Exercise directions: A stretch of the entries below is to be set down exactly, running from the line with "Airwheel SE3MiniT (724, 2322)" through the line with "About Airwheel (552, 2322)", both included, and no other line.

The data:
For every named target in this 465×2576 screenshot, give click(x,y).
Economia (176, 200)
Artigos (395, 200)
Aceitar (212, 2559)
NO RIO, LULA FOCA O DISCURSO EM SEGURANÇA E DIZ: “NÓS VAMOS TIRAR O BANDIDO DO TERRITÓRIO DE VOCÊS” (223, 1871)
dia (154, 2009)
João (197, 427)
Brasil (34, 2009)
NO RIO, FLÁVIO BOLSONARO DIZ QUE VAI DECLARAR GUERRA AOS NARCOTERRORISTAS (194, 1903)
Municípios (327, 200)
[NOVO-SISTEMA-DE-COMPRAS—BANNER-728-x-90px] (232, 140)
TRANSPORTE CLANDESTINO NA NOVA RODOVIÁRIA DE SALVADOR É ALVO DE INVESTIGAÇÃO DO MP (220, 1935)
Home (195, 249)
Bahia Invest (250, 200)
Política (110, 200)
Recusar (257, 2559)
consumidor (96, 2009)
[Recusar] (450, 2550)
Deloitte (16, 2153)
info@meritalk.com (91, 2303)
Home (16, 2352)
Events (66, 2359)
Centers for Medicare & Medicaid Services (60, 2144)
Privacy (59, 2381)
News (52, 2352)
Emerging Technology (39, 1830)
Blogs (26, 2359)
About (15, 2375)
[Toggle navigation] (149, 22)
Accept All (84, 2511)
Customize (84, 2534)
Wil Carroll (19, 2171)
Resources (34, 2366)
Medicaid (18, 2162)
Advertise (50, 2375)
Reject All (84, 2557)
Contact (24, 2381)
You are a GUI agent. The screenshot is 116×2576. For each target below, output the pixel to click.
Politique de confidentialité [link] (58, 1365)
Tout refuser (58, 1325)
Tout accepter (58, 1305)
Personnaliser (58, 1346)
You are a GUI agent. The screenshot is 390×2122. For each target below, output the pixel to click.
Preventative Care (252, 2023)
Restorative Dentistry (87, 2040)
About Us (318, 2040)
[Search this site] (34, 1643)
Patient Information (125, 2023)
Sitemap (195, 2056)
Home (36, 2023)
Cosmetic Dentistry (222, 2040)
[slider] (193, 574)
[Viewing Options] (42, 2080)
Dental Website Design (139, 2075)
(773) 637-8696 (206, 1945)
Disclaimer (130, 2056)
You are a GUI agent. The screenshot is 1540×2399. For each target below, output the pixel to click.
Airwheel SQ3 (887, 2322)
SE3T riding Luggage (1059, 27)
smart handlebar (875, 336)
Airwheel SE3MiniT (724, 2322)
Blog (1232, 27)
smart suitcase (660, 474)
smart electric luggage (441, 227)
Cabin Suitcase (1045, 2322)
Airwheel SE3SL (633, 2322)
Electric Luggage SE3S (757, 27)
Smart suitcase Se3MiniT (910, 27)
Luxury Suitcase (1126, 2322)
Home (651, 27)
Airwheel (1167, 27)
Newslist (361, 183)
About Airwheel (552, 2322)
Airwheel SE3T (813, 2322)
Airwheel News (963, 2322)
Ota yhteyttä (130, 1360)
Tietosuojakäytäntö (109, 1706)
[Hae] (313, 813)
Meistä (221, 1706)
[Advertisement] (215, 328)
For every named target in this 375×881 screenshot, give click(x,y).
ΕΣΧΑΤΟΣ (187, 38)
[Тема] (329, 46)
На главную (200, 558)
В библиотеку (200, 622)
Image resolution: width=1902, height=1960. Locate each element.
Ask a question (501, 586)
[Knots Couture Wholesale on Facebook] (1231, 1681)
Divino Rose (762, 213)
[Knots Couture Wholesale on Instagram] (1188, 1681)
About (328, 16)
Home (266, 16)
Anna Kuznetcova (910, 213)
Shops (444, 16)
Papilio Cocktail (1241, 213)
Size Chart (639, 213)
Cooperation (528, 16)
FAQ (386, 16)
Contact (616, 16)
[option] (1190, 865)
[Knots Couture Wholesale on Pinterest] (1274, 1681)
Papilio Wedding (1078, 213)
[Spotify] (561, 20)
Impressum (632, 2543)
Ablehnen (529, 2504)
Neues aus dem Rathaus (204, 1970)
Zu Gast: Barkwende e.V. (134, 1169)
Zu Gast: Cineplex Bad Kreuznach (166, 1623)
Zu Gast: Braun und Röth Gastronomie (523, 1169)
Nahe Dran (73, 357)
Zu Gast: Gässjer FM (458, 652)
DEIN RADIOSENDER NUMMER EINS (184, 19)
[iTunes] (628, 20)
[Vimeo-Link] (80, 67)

Output of the task:
Airwheel SE3MiniT (724, 2322)
Blog (1232, 27)
smart suitcase (660, 474)
smart electric luggage (441, 227)
Cabin Suitcase (1045, 2322)
Airwheel SE3SL (633, 2322)
Electric Luggage SE3S (757, 27)
Smart suitcase Se3MiniT (910, 27)
Luxury Suitcase (1126, 2322)
Home (651, 27)
Airwheel (1167, 27)
Newslist (361, 183)
About Airwheel (552, 2322)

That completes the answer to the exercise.